[Stored data entries]
.....
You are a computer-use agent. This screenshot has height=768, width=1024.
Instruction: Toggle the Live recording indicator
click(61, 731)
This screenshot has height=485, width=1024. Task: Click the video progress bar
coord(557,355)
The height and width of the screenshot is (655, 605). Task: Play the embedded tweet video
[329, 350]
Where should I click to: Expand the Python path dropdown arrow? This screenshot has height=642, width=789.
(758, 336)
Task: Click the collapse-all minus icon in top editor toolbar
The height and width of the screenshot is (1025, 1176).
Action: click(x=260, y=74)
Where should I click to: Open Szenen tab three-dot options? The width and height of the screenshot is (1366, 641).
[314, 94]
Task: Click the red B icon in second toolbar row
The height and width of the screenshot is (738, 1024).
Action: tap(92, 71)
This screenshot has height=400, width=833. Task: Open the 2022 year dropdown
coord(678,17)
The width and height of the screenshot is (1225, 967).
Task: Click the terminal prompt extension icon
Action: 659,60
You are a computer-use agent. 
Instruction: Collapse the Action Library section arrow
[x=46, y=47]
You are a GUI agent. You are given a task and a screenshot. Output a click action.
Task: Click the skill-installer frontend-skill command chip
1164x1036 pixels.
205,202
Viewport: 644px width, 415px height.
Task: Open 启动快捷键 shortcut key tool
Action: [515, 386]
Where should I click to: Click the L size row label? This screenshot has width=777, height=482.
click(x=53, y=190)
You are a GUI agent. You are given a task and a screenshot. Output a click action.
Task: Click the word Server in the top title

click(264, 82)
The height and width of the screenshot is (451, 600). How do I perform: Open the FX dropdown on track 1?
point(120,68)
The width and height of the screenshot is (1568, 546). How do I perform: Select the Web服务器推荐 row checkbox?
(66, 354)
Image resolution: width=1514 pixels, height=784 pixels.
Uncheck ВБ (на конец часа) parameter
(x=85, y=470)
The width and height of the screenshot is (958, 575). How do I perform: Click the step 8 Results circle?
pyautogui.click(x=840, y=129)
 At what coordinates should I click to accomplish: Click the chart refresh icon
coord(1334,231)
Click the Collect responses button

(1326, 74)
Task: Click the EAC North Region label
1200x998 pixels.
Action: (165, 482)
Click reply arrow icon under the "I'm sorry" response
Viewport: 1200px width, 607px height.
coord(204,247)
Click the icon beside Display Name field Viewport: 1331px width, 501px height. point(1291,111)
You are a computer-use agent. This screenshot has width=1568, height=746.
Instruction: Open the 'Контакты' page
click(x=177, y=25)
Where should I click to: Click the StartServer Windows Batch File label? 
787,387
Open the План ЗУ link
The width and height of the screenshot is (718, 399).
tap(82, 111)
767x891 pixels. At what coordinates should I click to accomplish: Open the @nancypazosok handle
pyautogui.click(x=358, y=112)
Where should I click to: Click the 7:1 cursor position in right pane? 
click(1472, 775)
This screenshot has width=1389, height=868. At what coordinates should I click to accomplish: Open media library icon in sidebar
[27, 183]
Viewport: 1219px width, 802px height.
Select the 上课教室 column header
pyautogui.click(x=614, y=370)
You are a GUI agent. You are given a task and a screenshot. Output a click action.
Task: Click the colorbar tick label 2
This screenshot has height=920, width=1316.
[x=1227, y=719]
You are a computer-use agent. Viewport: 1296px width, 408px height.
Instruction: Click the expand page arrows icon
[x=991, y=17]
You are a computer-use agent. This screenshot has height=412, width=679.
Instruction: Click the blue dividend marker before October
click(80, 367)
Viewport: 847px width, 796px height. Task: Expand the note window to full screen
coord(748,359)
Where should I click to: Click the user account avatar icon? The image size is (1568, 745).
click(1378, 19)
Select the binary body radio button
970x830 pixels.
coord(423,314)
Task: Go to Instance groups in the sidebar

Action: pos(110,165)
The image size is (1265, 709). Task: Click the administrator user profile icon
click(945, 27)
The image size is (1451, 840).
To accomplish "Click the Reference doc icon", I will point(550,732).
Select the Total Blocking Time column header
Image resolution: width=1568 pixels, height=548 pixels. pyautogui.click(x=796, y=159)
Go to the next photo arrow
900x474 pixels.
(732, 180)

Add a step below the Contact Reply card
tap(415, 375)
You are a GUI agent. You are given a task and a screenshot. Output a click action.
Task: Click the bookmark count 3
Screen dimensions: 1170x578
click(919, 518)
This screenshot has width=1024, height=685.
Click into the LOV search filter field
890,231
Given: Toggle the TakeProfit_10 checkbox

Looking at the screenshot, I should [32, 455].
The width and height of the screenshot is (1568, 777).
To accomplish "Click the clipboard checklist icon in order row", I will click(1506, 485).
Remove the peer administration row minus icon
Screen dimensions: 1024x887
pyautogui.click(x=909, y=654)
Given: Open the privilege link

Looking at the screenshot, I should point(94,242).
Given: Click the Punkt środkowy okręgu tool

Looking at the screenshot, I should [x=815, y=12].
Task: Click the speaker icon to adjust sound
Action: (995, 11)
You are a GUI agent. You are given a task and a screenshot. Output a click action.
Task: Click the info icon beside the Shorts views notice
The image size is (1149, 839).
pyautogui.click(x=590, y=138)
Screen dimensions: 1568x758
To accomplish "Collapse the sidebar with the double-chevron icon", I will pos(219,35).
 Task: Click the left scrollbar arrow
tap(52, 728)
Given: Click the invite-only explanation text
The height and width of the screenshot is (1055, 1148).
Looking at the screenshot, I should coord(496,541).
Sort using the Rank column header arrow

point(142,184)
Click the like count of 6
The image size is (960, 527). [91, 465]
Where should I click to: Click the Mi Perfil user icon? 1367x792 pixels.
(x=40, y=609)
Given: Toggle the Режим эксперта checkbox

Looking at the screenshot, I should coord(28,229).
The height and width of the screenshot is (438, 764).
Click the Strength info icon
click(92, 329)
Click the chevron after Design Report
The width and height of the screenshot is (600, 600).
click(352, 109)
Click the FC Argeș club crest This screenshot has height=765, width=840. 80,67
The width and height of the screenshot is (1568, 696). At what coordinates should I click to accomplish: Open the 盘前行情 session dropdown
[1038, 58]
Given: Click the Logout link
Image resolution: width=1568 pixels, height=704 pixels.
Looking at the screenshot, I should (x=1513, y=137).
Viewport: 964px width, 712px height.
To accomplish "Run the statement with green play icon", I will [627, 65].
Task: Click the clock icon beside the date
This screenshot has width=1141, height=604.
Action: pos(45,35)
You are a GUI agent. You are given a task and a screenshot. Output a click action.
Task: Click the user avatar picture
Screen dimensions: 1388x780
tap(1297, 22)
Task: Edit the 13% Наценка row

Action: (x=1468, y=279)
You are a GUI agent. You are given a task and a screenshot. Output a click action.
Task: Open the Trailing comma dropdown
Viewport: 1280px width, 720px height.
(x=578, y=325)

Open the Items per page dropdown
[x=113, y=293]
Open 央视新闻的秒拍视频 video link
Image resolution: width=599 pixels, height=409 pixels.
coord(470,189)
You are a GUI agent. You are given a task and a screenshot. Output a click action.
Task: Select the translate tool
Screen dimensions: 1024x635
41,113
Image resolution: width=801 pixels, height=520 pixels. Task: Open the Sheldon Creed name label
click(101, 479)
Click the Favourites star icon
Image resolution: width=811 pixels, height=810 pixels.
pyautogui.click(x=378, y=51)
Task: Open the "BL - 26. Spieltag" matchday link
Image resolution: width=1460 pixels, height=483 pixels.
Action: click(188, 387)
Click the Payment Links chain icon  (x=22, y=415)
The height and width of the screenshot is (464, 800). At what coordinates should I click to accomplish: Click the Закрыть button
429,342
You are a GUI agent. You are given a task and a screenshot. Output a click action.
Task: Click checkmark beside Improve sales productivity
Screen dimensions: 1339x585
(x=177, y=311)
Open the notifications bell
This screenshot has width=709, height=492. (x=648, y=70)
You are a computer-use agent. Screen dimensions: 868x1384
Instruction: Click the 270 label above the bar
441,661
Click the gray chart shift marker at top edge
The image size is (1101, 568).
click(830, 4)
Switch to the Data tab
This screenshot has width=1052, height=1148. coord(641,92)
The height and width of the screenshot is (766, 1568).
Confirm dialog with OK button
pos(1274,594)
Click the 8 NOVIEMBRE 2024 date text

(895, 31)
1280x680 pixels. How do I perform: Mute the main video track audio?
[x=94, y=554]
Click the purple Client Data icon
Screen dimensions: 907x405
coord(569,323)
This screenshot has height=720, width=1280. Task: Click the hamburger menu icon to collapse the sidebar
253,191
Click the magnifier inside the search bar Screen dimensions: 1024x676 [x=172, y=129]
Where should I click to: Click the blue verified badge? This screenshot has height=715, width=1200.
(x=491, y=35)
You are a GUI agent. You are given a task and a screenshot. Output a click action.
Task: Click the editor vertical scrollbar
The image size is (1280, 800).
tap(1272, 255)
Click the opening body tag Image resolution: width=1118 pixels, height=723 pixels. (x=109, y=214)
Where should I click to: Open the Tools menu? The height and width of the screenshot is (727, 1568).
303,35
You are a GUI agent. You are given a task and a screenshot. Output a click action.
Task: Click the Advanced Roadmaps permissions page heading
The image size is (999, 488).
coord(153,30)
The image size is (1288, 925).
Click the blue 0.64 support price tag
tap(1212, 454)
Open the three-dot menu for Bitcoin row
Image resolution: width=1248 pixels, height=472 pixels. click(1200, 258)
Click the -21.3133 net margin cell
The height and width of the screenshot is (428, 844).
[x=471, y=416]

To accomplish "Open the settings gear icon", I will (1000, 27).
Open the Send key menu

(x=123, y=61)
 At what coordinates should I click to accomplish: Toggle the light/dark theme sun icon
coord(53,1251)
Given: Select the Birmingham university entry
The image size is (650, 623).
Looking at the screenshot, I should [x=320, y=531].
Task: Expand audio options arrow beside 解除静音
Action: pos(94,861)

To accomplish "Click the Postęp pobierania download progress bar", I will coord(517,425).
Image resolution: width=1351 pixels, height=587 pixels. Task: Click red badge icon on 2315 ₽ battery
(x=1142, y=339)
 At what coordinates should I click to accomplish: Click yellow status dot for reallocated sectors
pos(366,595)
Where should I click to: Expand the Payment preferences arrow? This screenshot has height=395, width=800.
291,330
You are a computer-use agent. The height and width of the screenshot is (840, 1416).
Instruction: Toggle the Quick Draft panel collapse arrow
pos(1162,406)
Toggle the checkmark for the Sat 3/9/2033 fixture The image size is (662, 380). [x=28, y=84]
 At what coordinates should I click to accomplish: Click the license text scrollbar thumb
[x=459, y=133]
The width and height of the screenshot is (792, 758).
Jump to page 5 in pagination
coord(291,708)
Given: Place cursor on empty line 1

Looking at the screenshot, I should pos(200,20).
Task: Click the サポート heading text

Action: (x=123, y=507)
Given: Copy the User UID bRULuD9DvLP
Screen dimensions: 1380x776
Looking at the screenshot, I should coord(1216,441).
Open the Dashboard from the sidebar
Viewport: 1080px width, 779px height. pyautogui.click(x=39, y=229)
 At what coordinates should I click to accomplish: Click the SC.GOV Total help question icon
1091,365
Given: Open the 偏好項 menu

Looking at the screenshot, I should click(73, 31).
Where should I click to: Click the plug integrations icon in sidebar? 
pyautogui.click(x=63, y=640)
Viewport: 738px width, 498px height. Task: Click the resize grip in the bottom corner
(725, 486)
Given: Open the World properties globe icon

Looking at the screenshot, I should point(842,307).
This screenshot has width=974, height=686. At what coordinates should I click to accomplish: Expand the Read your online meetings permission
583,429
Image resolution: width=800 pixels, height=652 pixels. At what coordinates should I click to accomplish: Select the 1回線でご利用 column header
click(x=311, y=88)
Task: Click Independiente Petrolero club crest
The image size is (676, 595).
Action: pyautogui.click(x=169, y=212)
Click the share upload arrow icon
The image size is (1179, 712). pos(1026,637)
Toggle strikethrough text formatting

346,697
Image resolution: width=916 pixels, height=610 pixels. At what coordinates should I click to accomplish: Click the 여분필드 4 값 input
.....
A word-for-word copy of the lines above from the one with "This screenshot has width=1024, height=685." through the one with "Click the FC", inclusive, is the only output wanted.

This screenshot has width=1024, height=685.
Click into the LOV search filter field
890,231
Given: Toggle the TakeProfit_10 checkbox

Looking at the screenshot, I should [32, 455].
The width and height of the screenshot is (1568, 777).
To accomplish "Click the clipboard checklist icon in order row", I will click(1506, 485).
Remove the peer administration row minus icon
Screen dimensions: 1024x887
pyautogui.click(x=909, y=654)
Given: Open the privilege link

Looking at the screenshot, I should point(94,242).
Given: Click the Punkt środkowy okręgu tool

Looking at the screenshot, I should [x=815, y=12].
Task: Click the speaker icon to adjust sound
Action: (995, 11)
You are a GUI agent. You are given a task and a screenshot. Output a click action.
Task: Click the info icon beside the Shorts views notice
The image size is (1149, 839).
pyautogui.click(x=590, y=138)
Screen dimensions: 1568x758
To accomplish "Collapse the sidebar with the double-chevron icon", I will pos(219,35).
 Task: Click the left scrollbar arrow
tap(52, 728)
Given: Click the invite-only explanation text
The height and width of the screenshot is (1055, 1148).
Looking at the screenshot, I should coord(496,541).
Sort using the Rank column header arrow

point(142,184)
Click the like count of 6
The image size is (960, 527). [91, 465]
Where should I click to: Click the Mi Perfil user icon? 1367x792 pixels.
(x=40, y=609)
Given: Toggle the Режим эксперта checkbox

Looking at the screenshot, I should coord(28,229).
The height and width of the screenshot is (438, 764).
Click the Strength info icon
click(92, 329)
Click the chevron after Design Report
The width and height of the screenshot is (600, 600).
click(352, 109)
Click the FC Argeș club crest This screenshot has height=765, width=840. 80,67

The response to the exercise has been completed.